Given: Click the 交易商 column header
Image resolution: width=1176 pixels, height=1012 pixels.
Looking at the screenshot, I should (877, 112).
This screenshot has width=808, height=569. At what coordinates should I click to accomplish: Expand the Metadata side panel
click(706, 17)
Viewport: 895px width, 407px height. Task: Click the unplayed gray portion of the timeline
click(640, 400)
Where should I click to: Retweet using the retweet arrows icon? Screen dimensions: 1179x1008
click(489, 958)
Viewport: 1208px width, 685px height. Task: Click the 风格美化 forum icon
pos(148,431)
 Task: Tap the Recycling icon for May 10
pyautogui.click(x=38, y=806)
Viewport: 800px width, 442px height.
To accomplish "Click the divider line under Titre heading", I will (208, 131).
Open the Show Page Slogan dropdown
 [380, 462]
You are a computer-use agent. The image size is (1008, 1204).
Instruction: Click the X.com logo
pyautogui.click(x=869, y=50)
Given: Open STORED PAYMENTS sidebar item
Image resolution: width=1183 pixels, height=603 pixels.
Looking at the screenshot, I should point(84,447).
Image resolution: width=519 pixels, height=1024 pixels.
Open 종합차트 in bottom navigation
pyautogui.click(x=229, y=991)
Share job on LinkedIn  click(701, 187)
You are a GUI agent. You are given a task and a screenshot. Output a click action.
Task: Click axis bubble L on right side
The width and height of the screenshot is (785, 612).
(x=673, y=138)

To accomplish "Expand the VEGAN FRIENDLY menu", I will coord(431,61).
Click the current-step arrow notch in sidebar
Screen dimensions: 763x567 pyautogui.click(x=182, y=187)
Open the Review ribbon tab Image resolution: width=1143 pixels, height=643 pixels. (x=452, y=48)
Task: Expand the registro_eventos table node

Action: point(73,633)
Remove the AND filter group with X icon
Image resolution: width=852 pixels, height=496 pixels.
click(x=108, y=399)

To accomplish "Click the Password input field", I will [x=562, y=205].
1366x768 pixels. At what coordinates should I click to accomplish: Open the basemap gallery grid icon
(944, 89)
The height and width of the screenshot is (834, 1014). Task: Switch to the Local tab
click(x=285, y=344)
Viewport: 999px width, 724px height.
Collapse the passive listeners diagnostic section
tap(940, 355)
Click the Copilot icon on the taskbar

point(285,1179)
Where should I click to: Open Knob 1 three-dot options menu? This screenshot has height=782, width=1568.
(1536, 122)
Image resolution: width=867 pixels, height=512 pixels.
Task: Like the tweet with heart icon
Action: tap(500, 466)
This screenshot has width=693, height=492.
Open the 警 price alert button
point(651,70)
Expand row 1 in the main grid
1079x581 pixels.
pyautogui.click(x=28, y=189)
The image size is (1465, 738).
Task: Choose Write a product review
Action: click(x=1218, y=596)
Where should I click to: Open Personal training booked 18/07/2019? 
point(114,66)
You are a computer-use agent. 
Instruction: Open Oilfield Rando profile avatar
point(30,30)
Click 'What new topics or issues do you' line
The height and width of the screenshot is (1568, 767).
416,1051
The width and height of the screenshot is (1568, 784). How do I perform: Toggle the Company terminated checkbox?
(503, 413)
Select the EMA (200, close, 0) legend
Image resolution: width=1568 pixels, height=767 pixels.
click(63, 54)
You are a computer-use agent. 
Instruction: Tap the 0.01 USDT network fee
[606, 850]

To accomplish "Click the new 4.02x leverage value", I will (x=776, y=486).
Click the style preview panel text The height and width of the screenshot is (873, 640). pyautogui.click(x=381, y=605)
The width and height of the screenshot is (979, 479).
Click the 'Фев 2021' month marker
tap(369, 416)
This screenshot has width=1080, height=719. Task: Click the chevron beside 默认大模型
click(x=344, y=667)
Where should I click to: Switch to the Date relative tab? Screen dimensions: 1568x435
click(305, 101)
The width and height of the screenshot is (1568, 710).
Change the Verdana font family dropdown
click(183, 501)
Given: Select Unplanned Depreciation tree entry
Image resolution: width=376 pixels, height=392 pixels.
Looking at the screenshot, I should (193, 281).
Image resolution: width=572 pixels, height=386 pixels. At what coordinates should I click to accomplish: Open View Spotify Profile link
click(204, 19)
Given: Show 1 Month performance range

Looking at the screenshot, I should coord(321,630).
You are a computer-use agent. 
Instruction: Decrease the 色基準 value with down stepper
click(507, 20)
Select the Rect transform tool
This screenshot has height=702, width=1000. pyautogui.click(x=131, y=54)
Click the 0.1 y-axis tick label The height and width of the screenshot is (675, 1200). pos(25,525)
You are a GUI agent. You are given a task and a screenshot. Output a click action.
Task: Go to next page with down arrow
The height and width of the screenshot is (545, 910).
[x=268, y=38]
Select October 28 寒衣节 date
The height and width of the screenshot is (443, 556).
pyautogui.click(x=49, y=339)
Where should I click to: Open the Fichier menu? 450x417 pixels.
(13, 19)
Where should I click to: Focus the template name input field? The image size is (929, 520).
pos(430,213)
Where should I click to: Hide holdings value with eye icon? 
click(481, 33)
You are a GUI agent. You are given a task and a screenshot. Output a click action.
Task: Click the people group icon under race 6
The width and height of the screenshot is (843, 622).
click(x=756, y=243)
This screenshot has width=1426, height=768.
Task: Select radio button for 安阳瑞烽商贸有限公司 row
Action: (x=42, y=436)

* WHAT TO PRODUCE *
Nothing but the lines from the top of the records down to the line with "Open the Review" belongs in the answer; repeat them exactly.

* WRITTEN ANSWER *
Given: Click the 交易商 column header
Image resolution: width=1176 pixels, height=1012 pixels.
Looking at the screenshot, I should (877, 112).
This screenshot has width=808, height=569. At what coordinates should I click to accomplish: Expand the Metadata side panel
click(706, 17)
Viewport: 895px width, 407px height. Task: Click the unplayed gray portion of the timeline
click(640, 400)
Where should I click to: Retweet using the retweet arrows icon? Screen dimensions: 1179x1008
click(489, 958)
Viewport: 1208px width, 685px height. Task: Click the 风格美化 forum icon
pos(148,431)
 Task: Tap the Recycling icon for May 10
pyautogui.click(x=38, y=806)
Viewport: 800px width, 442px height.
To accomplish "Click the divider line under Titre heading", I will (208, 131).
Open the Show Page Slogan dropdown
 [380, 462]
You are a computer-use agent. The image size is (1008, 1204).
Instruction: Click the X.com logo
pyautogui.click(x=869, y=50)
Given: Open STORED PAYMENTS sidebar item
Image resolution: width=1183 pixels, height=603 pixels.
Looking at the screenshot, I should point(84,447).
Image resolution: width=519 pixels, height=1024 pixels.
Open 종합차트 in bottom navigation
pyautogui.click(x=229, y=991)
Share job on LinkedIn  click(701, 187)
You are a GUI agent. You are given a task and a screenshot. Output a click action.
Task: Click axis bubble L on right side
The width and height of the screenshot is (785, 612).
(x=673, y=138)

To accomplish "Expand the VEGAN FRIENDLY menu", I will coord(431,61).
Click the current-step arrow notch in sidebar
Screen dimensions: 763x567 pyautogui.click(x=182, y=187)
Open the Review ribbon tab Image resolution: width=1143 pixels, height=643 pixels. (x=452, y=48)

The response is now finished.